New to Gradio? Start here: Getting Started

See the Release History

To install Gradio from main, run the following command:

pip install https://gradio-builds.s3.amazonaws.com/69acfebffd0d3479a40352de19c8763863557428/gradio-5.4.0-py3-none-any.whl

*Note: Setting share=True in launch() will not work.

render

@gr.render(inputs=···)
def hello(···):
   ... 

Description

The render decorator allows Gradio Blocks apps to have dynamic layouts, so that the components and event listeners in your app can change depending on custom logic. Attaching a @gr.render decorator to a function will cause the function to be re-run whenever the inputs are changed (or specified triggers are activated). The function contains the components and event listeners that will update based on the inputs.
The basic usage of @gr.render is as follows:
1. Create a function and attach the @gr.render decorator to it.
2. Add the input components to the inputs= argument of @gr.render, and create a corresponding argument in your function for each component.
3. Add all components inside the function that you want to update based on the inputs.
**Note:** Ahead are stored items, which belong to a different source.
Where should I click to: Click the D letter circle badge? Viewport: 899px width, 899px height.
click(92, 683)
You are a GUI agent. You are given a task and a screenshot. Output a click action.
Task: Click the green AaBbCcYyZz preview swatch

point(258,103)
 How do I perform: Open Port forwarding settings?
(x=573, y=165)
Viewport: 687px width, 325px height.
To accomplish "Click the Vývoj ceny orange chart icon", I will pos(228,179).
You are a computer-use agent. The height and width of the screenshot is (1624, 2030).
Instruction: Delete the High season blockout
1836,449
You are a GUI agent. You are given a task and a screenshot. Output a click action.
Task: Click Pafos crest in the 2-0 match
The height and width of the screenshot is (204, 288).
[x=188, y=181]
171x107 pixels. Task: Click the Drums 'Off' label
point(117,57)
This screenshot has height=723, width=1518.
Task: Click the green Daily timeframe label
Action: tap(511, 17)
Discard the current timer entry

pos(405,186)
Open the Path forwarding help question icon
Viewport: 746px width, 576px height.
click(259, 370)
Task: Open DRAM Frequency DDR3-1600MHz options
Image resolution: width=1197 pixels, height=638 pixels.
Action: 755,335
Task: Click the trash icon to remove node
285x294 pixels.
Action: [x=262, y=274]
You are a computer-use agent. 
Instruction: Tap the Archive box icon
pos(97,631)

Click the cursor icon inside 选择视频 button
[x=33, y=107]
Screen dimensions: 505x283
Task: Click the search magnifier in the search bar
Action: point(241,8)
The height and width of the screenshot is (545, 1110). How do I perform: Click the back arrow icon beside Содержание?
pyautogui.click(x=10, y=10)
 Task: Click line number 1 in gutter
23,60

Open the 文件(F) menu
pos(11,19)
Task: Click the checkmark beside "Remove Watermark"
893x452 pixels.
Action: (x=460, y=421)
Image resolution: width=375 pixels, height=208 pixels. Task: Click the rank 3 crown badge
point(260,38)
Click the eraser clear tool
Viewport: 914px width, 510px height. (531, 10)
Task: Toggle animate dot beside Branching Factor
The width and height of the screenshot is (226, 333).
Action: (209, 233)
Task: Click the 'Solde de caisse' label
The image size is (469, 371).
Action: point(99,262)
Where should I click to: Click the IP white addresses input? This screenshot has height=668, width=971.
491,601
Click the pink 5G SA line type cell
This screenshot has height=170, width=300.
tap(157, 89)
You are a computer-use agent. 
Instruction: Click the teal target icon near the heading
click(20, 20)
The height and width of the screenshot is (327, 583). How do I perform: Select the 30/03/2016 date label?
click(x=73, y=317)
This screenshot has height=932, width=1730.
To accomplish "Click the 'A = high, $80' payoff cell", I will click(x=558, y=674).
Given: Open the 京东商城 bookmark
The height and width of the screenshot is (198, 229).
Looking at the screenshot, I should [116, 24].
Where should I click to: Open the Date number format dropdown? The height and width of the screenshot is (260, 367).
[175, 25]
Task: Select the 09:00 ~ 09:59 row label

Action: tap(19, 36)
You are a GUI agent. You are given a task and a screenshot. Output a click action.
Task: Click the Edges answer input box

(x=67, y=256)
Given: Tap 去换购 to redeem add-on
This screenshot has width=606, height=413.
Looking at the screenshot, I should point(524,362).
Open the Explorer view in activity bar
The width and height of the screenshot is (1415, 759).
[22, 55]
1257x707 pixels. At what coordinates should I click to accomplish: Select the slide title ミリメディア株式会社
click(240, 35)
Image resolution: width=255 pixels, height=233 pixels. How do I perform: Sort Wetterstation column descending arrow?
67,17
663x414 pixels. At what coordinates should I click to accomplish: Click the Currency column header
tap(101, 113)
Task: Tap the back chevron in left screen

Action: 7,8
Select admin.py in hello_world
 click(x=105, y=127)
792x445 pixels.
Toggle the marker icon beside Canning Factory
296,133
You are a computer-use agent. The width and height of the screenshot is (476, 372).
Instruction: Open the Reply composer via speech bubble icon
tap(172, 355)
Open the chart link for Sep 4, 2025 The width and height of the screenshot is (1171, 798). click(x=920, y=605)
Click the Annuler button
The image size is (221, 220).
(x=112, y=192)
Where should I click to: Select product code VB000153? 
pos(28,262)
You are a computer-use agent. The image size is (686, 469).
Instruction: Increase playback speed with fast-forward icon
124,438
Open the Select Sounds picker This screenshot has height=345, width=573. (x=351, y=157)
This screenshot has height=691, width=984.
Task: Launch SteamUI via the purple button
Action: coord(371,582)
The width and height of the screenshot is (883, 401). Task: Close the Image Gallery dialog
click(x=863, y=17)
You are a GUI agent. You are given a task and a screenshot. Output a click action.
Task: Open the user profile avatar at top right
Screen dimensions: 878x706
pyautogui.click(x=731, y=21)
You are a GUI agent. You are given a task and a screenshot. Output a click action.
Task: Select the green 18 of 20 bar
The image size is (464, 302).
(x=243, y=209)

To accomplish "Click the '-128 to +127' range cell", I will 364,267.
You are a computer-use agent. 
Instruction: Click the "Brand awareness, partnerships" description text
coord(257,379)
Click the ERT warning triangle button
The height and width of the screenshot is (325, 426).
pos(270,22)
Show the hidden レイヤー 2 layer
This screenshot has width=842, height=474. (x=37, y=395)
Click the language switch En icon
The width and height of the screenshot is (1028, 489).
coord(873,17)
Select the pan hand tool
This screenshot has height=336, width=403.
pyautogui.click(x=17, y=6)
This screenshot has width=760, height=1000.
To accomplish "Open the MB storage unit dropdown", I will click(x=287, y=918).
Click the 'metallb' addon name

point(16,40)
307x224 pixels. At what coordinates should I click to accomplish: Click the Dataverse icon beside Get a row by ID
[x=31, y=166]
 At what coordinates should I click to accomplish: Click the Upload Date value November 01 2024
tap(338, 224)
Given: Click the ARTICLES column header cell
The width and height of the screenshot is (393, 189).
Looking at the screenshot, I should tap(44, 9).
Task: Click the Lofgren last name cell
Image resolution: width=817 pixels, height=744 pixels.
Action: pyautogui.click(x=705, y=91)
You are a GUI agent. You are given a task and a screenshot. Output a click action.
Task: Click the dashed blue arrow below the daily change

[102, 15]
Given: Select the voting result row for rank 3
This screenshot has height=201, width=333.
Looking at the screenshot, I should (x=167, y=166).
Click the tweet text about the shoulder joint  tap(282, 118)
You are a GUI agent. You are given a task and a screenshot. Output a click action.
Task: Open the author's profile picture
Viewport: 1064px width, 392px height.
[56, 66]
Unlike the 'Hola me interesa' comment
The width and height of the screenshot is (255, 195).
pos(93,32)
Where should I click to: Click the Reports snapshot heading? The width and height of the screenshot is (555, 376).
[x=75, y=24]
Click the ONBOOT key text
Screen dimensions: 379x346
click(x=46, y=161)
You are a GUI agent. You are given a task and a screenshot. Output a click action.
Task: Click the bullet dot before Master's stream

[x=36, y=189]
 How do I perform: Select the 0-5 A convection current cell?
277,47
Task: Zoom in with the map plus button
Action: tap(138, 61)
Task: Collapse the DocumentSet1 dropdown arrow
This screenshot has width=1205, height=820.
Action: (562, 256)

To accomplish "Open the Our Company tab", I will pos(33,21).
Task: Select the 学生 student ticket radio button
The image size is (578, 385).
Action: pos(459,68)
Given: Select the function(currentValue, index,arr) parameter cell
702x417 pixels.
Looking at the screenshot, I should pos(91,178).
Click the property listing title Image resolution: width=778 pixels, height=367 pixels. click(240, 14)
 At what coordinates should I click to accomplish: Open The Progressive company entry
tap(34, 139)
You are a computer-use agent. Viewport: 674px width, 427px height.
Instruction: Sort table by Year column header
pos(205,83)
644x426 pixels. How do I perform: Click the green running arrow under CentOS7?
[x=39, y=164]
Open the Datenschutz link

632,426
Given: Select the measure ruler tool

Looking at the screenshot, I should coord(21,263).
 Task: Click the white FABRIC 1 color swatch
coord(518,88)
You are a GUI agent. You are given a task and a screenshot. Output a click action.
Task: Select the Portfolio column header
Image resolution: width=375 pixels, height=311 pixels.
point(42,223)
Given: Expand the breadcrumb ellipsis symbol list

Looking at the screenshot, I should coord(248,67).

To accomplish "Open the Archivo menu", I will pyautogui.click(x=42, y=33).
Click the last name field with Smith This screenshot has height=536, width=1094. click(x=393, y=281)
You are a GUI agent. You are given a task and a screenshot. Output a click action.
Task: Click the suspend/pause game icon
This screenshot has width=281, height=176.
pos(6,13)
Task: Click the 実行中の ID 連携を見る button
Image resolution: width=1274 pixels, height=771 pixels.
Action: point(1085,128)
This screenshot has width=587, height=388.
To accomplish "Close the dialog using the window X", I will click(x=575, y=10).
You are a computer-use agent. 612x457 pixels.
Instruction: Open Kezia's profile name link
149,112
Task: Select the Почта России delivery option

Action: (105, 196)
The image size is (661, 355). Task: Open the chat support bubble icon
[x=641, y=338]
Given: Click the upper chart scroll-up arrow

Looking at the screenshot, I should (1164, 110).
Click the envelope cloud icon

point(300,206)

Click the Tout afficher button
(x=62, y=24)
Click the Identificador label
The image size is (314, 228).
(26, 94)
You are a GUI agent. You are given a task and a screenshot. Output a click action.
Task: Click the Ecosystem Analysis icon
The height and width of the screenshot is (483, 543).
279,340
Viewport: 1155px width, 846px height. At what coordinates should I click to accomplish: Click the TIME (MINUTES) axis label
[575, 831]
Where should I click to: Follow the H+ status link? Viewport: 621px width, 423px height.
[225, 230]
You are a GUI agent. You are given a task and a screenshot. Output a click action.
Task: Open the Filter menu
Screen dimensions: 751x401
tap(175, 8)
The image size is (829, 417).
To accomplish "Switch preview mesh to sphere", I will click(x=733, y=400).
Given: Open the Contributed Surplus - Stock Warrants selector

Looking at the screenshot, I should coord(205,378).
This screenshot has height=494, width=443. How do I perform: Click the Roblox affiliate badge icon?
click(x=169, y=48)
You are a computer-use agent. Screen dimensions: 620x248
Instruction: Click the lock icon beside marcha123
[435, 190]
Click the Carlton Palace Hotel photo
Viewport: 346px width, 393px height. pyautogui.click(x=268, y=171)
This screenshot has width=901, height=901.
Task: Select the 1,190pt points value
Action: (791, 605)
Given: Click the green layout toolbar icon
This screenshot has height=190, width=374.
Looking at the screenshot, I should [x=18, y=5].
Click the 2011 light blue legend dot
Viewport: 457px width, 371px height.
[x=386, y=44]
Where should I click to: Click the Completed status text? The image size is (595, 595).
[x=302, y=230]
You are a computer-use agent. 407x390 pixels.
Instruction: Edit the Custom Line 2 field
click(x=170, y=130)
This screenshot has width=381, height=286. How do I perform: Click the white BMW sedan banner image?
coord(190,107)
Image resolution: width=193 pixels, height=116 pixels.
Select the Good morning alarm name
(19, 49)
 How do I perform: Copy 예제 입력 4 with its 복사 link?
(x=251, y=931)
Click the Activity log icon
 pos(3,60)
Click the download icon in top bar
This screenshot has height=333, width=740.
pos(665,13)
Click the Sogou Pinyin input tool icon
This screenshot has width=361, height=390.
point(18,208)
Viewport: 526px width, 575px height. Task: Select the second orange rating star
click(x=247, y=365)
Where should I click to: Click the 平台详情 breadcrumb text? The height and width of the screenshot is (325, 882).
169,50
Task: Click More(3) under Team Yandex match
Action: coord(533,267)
Any event listeners that use these components should also be inside this function.

Example Usage

import gradio as gr

with gr.Blocks() as demo:
    input_text = gr.Textbox()

    @gr.render(inputs=input_text)
    def show_split(text):
        if len(text) == 0:
            gr.Markdown("## No Input Provided")
        else:
            for letter in text:
                with gr.Row():
                    text = gr.Textbox(letter)
                    btn = gr.Button("Clear")
                    btn.click(lambda: gr.Textbox(value=""), None, text)

Initialization

Parameters
inputs: list[Component] | Component | None
default = None

List of gradio.components to use as inputs. If the function takes no inputs, this should be an empty list.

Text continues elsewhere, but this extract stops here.